Written tasks:
#1 In the airport interview article, give everything from "Those who watch" down to "driver in Luton." again, replacing "Heathrow" with "Gatwick".
#2 According to the article on the airport interview, what had the refused student been working as, and where?
#3 Continue the article about the student refused entry at the airport from where it stops.

Passage provided:

Majority pay for sins of minority

 By R. Nadeswaran, The Sun

THE young man being interviewed by the Immigration Officer at the airport produces a “Certificate of Completion” in Information Technology and a “Letter of Acceptance” from a local college to complete a “Diploma”.

He is asked: “What subjects did you do during your first year?”

“I can’t remember.”

“Where did you attend the classes?”

“I can’t remember.”

“In which street was your college situated?”

“I can’t remember.”

“You said you did IT. What does URL stand for?”

“I can’t remember.”

“What does www stand for?”

“I can’t remember.”

Those who watch the re-runs of TV documentaries on the UK’s Border Agency will be familiar with the dialogue above. Despite having been issued a student visa by the agency in Pakistan, the “student” was scrutinised on arrival at Heathrow and refused entry. Subsequent investigations revealed that he had been working as a mini-cab driver in Luton.

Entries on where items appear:
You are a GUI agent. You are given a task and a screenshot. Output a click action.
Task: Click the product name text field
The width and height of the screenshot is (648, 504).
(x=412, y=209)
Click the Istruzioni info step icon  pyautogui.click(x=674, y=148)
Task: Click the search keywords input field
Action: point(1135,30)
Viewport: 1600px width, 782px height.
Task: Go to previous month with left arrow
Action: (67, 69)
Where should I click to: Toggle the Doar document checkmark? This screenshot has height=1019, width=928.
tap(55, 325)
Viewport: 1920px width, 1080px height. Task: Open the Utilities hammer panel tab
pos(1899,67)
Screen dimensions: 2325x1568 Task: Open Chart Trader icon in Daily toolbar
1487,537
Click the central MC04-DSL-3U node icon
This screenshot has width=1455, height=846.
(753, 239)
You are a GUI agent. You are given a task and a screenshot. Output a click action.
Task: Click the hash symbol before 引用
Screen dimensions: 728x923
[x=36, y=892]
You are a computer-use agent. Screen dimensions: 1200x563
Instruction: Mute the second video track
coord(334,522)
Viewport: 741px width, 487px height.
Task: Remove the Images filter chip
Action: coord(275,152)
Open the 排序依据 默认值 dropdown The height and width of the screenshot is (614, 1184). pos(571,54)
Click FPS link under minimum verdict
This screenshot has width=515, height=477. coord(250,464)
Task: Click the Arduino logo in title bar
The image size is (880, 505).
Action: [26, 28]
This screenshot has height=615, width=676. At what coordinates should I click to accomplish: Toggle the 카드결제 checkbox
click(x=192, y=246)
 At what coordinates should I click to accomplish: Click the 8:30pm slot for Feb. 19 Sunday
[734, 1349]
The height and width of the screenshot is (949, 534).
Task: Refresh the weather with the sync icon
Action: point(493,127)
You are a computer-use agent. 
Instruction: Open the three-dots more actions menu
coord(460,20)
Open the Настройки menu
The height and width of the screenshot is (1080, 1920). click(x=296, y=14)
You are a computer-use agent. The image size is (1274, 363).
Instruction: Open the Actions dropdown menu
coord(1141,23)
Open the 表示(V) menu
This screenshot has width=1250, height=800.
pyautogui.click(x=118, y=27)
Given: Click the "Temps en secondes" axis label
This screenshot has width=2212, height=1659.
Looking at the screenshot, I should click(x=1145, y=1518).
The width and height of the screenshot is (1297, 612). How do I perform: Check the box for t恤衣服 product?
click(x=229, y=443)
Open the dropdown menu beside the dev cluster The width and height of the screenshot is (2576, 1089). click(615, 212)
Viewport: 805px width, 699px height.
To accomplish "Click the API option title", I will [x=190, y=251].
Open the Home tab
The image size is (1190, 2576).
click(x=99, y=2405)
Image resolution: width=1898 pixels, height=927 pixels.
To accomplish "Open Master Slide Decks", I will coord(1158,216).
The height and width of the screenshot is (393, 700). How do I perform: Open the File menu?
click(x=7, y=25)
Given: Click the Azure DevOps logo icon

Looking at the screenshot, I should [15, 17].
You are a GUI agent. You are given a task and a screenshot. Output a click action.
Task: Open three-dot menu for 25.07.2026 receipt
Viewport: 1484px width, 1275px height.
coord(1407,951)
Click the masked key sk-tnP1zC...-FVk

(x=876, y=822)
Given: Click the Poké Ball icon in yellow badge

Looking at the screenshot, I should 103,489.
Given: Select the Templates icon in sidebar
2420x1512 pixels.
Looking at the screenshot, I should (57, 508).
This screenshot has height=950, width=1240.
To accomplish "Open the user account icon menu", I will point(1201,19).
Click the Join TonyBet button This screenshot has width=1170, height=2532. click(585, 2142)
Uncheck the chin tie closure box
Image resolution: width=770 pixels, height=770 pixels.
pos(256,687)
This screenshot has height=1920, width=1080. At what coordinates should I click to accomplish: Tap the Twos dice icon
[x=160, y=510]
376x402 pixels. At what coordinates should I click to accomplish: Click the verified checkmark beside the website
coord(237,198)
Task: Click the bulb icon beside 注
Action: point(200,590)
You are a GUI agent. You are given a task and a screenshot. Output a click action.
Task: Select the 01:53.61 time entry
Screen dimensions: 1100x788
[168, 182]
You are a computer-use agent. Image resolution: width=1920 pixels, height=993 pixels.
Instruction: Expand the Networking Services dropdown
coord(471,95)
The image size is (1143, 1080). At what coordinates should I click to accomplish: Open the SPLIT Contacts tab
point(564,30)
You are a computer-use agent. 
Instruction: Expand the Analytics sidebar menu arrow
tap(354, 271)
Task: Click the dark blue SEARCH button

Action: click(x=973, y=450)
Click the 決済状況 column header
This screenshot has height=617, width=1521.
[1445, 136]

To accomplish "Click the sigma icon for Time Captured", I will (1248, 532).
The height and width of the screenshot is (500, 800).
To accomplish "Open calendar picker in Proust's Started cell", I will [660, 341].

Outputs for the tasks:
#1
Those who watch the re-runs of TV documentaries on the UK’s Border Agency will be familiar with the dialogue above. Despite having been issued a student visa by the agency in Pakistan, the “student” was scrutinised on arrival at Gatwick and refused entry. Subsequent investigations revealed that he had been working as a mini-cab driver in Luton.

#2 He had been working as a mini-cab driver in Luton.

#3
Then, there was the case of a member of a Nigerian Youth Volleyball team who came to UK on a six-month visa and stayed on for seven years before he was arrested and deported. Every episode of the series shows how the various dubious means and guises many go to end up in the UK. Sham marriages, bogus bank statements, falsified academic qualifications and even admission letters are caught by the expert eye of the authorities.

If previously, such acts of deception were mainly carried out by those from the Indian sub-continent, Africa and China, now Malaysians can claim membership to this club.

The statistics speak for themselves.

» It is estimated that there are about 20,000 Malaysians living in the UK illegally.

» In 2009, Malaysian nationals accounted for 2% of all persons held in detention in the UK solely for immigration offences.

» Three hundred and seventy Malaysian nationals were deported in 2009 for committing immigration offences including working while on tourist visas.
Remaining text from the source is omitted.